La requête a été communiquée à la préfète de l’Essonne qui n’a pas présenté d’observations en défense.
Vu les autres pièces du dossier.
Vu :
- le code de l’entrée et du séjour des étrangers et du droit d’asile ;
- le code de justice administrative.
La présidente du tribunal a désigné M. Mauny, vice-président, pour statuer sur les demandes de référé.
Considérant ce qui suit :
1. Mme A... B..., ressortissante congolaise née le 15 mai 1980, était titulaire d’une carte de séjour pluriannuelle valable jusqu’au 10 juin 2025, dont elle a sollicité le renouvellement sur le site de l’administration numérique des étrangers en France (ANEF) le 21 mai 2025.
2. Aux termes de l’article L. 521-3 du code de justice administrative : « En cas d’urgence, et sur simple requête qui sera recevable, même en l’absence de décision administrative préalable, le juge des référés peut ordonner toutes autres mesures utiles, sans faire obstacle à l’exécution d’aucune décision administrative ».

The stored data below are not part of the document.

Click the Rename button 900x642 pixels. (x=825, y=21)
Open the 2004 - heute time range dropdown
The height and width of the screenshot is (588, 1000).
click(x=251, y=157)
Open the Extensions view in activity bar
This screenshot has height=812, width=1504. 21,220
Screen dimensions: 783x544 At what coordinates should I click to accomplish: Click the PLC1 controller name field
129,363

3. Aux termes de l’article R. 432-1 du code de l’entrée et du séjour des étrangers et du droit d’asile : « Le silence gardé par l'autorité administrative sur les demandes de titres de séjour vaut décision implicite de rejet. ». Aux termes de l’article R. 432-2 du même code : « La décision implicite de rejet mentionnée à l'article R. 432-1 naît au terme d'un délai de quatre mois. (…) ».

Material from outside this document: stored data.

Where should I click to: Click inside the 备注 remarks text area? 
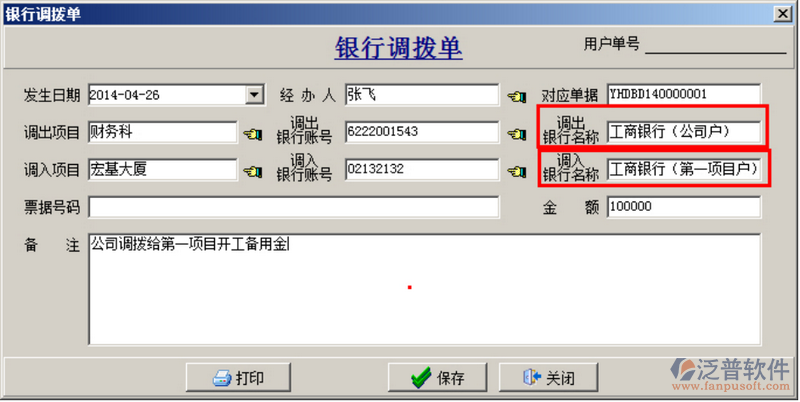tap(424, 289)
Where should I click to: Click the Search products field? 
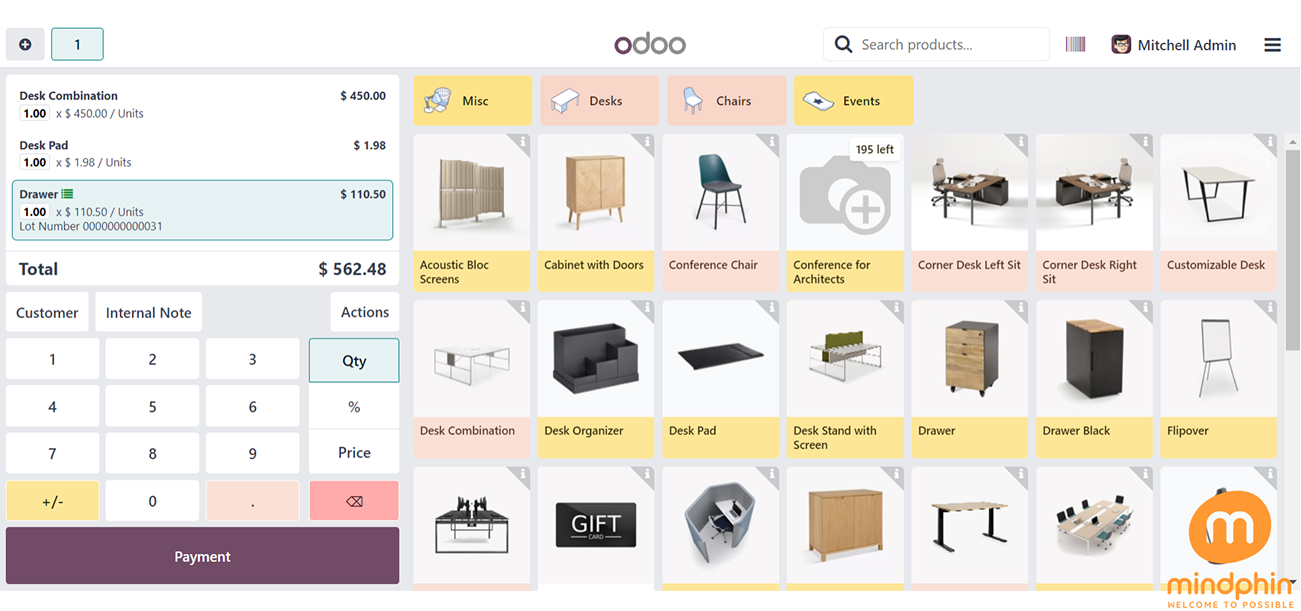point(950,45)
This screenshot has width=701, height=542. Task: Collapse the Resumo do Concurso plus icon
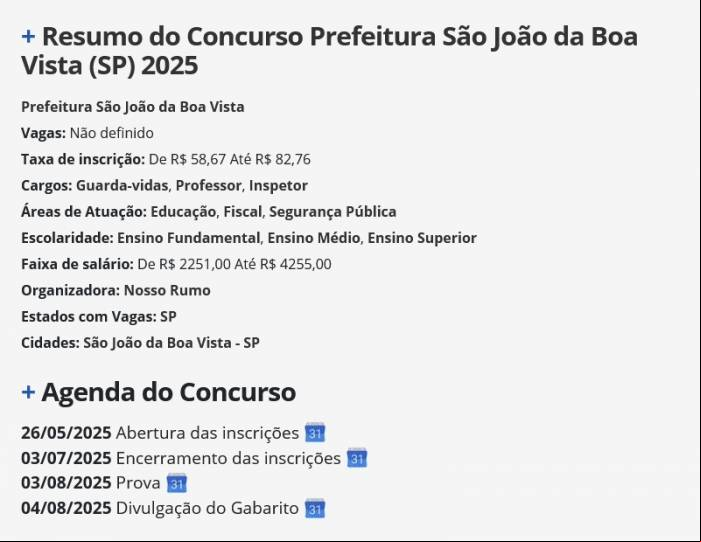tap(28, 37)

4. Il résulte de l’instruction que Mme B... a déposé sa demande de renouvellement de sa carte de séjour pluriannuelle le 21 mai 2025. Il résulte des dispositions précitées qu’une décision implicite de rejet de sa demande est déjà née à la date de la présente ordonnance. Par suite, eu égard à l’intervention de cette décision implicite de rejet, la demande formée par Mme B... sur le fondement de l’article L. 521-3 du code de justice administrative est de nature à faire obstacle à l’exécution de cette décision administrative et ne saurait dès lors être prononcée par le juge des référés statuant sur le fondement de l’article L. 521-3 du code de justice administrative. Il résulte de ce qui précède que les conclusions à fin d’injonction présentées par Mme B... ne peuvent qu’être rejetées.
O R D O N N E :
Article 1er : La requête de Mme B... est rejetée.
Article 2 : La présente ordonnance sera notifiée à Mme A... B... et au ministre de l’intérieur.

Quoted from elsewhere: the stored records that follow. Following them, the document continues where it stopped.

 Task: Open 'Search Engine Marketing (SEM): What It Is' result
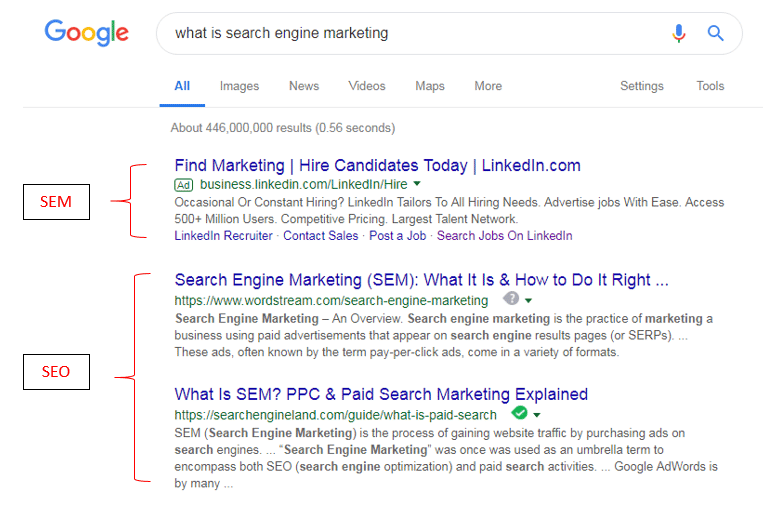coord(421,280)
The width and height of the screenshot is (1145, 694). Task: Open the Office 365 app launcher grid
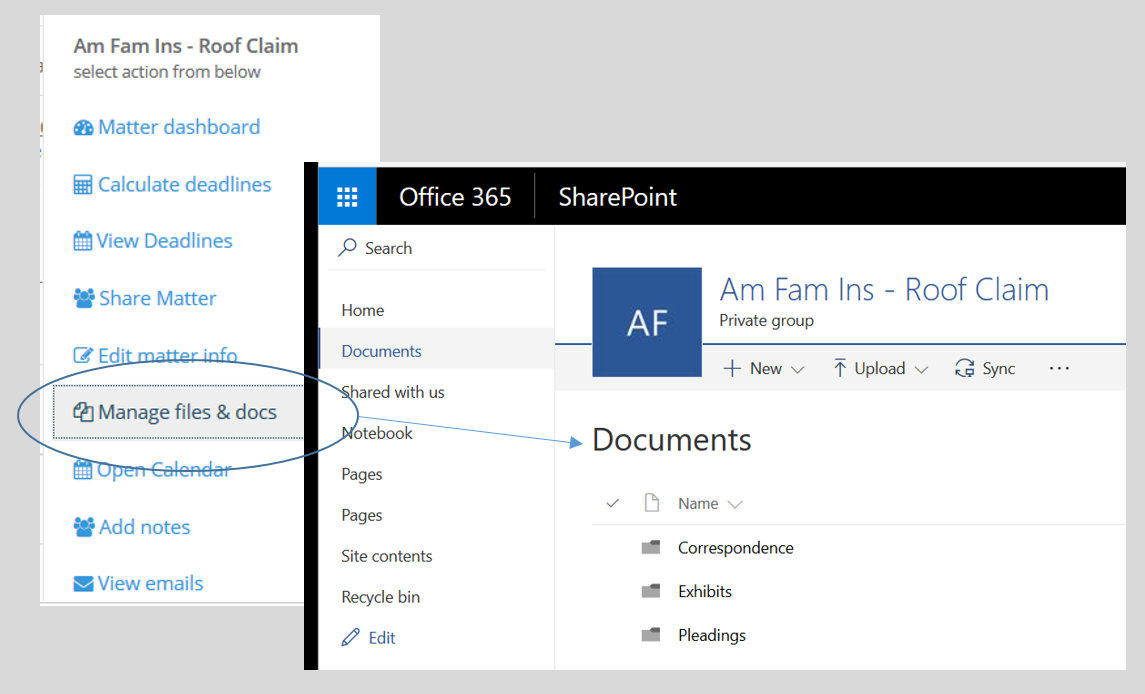coord(347,196)
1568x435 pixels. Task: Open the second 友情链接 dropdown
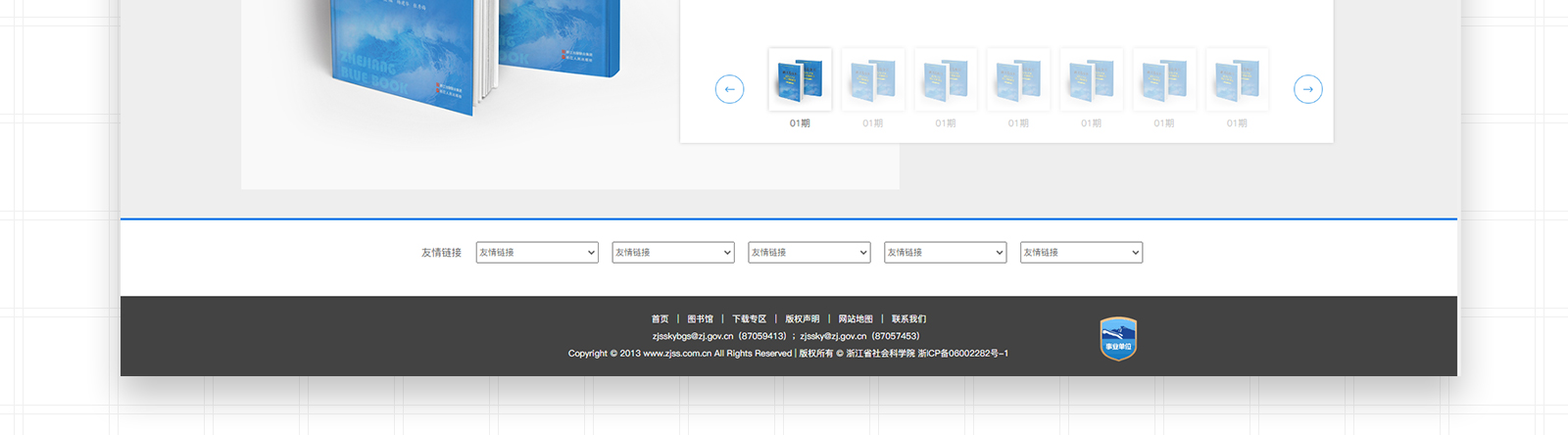point(673,253)
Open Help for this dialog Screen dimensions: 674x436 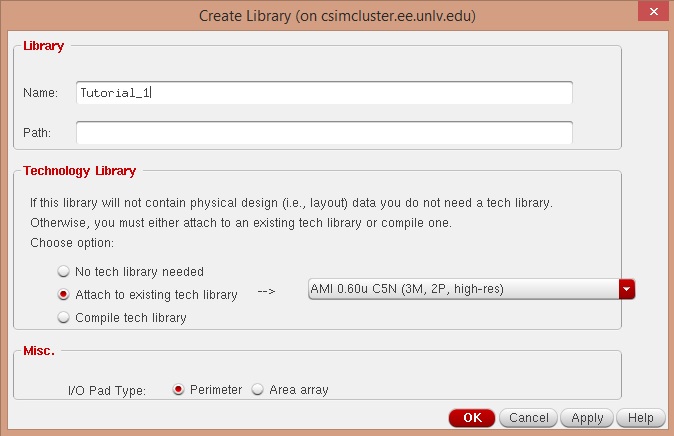click(641, 418)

Copie en sera adressée à la préfète de l’Essonne.
Fait à Versailles, le 31 décembre 2025.
Le juge des référés,
Signé
O. Mauny
La République mande et ordonne au ministre de l’intérieur en ce qui le concerne ou à tous commissaires de justice à ce requis en ce qui concerne les voies de droit commun, contre les parties privées, de pourvoir à l'exécution de la présente décision.